## Exercise tasks
• A. In the knockout-stage summary, who scored the only goal in Portugal's win over the Netherlands?
• B. Based on the knockout-stage summary, explain why Switzerland left the competition with an unwanted new record.

## Page
────────────────────────────────────────
In the second round, conceding two early goals in the first twelve minutes to Germany effectively ended the Swedes' hopes of progressing to the quarter-finals. Argentina struggled to get past Mexico until a Maxi Rodríguez goal in extra time put the ''Albiceleste'' in the quarter-finals. Australia's journey ended when Italians were awarded a controversial penalty, scored by Francesco Totti, deep into the remaining seconds of the match. The Italians had spent much of the game with only ten men on the field, following an equally controversial red card shown to centre back Marco Materazzi. In a 0–0 match, Switzerland failed to convert any of their three penalties in the penalty shoot-out against Ukraine to see them exit the competition with an unwanted new record in becoming the first team in a World Cup to fail to convert any penalties in a shootout. Their elimination also meant that they became the first nation to be eliminated from the World Cup without conceding any goals (and indeed the only nation ever to participate in a World Cup finals tournament without conceding a goal). England struggled against Ecuador but won 1–0 thanks to a David Beckham free kick. Brazil won 3–0 against Ghana, in a game which included Ronaldo's record 15th World Cup goal. ''Der Spiegel'' reported that the match may have been influenced by an Asian betting syndicate. Portugal defeated the Netherlands 1–0. The only goal came courtesy of a Maniche strike in an acrimonious match, which marked a new World Cup record with 16 yellow cards (Portugal: 9, the Netherlands: 7) and 4 players being sent off for a second bookable offence. France came from behind to defeat Spain 3–1 thanks to goals from Franck Ribéry, Patrick Vieira, and Zinedine Zidane. ---- ---- ---- ---- ---- ---- ----

Quarter-finals

Germany and Argentina ended 1–1 after extra time; the hosts edged out the Argentinians 4–2 on penalties to go through to the semifinals (this was the first time Argentina had lost a World Cup penalty shootout: up until this match, both Argentina and Germany had participated in three penalty shootouts, winning all of them). In Gelsenkirchen, when England faced Portugal, Wayne Rooney was sent off, and Portugal won the penalty shoot-out 3–1 after a 0–0 draw to reach their first World Cup semi-final since the days of Eusébio 40 years earlier, and ensure manager Luiz Felipe Scolari's third consecutive tournament quarter-final win over Sven-Göran Eriksson's England. Italy defeated quarter-final debutants Ukraine 3–0. France eliminated Brazil 1–0 to advance into the semi-finals. Brazil only managed one shot on goal, while Zinedine Zidane's dribbling earned him Man of the Match and his free-kick to Thierry Henry resulted in the winning goal. ---- ---- ----

Semi-finals

With Argentina and Brazil eliminated in the quarter-finals, an all-European semi-final line up was completed for only the fourth time (after the 1934, 1966 and 1982 tournaments). The semi-final between Germany and Italy produced an extra time period that went scoreless until the 118th minute, when Italy scored twice through Fabio Grosso and Alessandro Del Piero, putting an end to Germany's undefeated record in Dortmund. In the second semi-final, Portugal lost to France 1–0 in Munich. In a repeat of the Euro 1984 and Euro 2000 semi-finals, Portugal were defeated by France, with the decisive goal being a penalty scored by France captain Zinedine Zidane. ----

Third place play-off

The hosts got three goals in 20 minutes in the second half with the help of 21-year-old left midfielder Bastian Schweinsteiger. His first goal beat the Portuguese goalkeeper Ricardo with pace over his head. Only 4 minutes later, Schweinsteiger's free kick 30 metres from the left of the penalty box, driven low across goal, was connected with Petit's knee to become an own goal for Portugal. The German did not stop, and netted his second goal, which swerved away to the keeper's left, in the 78th minute. Portugal were strong in possession but lacked punch in attack; unable to convert 57% possession into goals. Pauleta had two clear chances from 15 metres, but both times hit tame shots that did not trouble keeper Oliver Kahn, who was playing in his last match for the German national team. Portugal got a consolation goal with the help of substitute Luís Figo (also playing the final international game of his career), who almost immediately provided the precise distribution needed to unlock the German defence. A cross from the right wing on 88 minutes found fellow substitute Nuno Gomes at the far post, who dived in for the goal. The game ended 3–1, a result which gave the tournament hosts the bronze medals and left Portugal in fourth place.
────────────────────────────────────────
## Recorded information
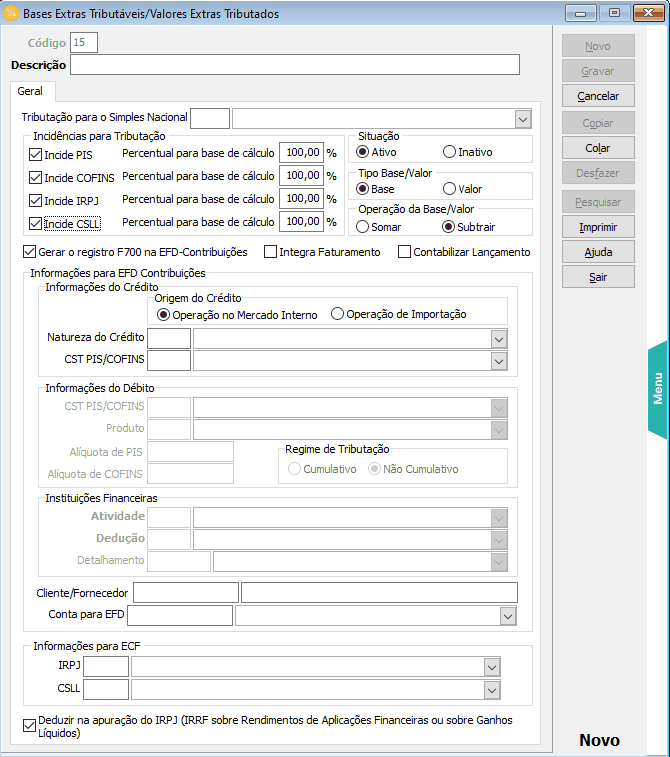Click the Descrição text field
The height and width of the screenshot is (757, 670).
pos(294,65)
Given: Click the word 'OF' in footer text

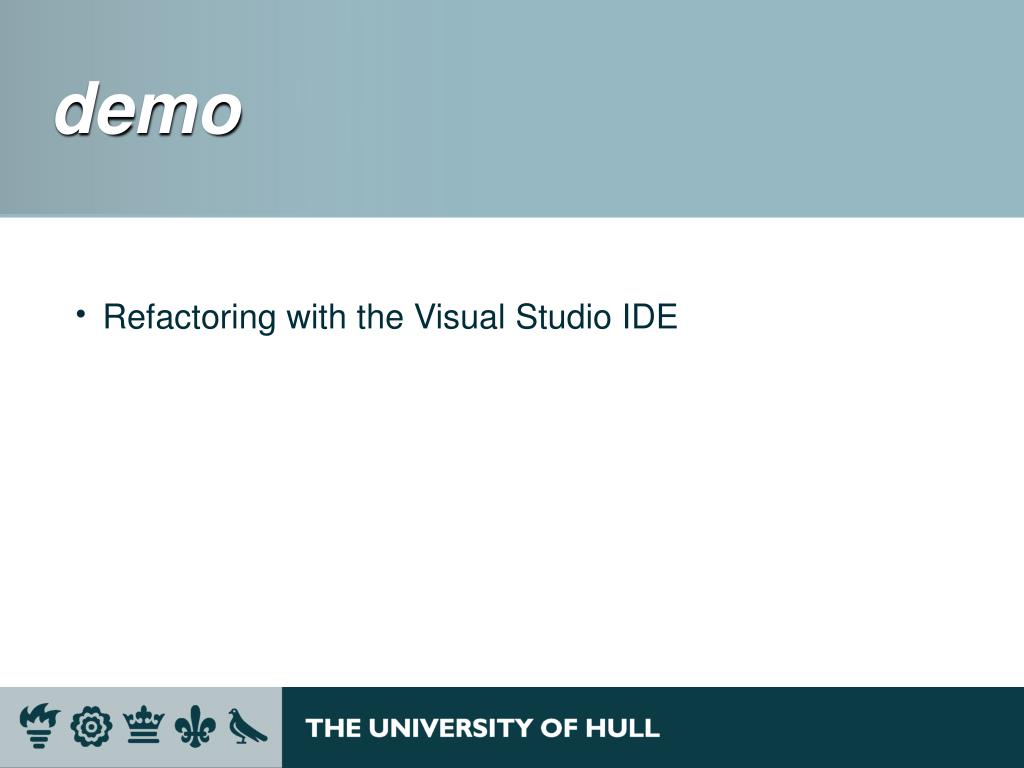Looking at the screenshot, I should [x=559, y=728].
────────────────────────────────────────
## Solutions below
• A. Maniche

• B. Switzerland's match against Ukraine ended 0–0 and went to a penalty shoot-out, where Switzerland failed to convert any of their three penalties. That made them the first team in a World Cup to fail to convert any penalties in a shootout.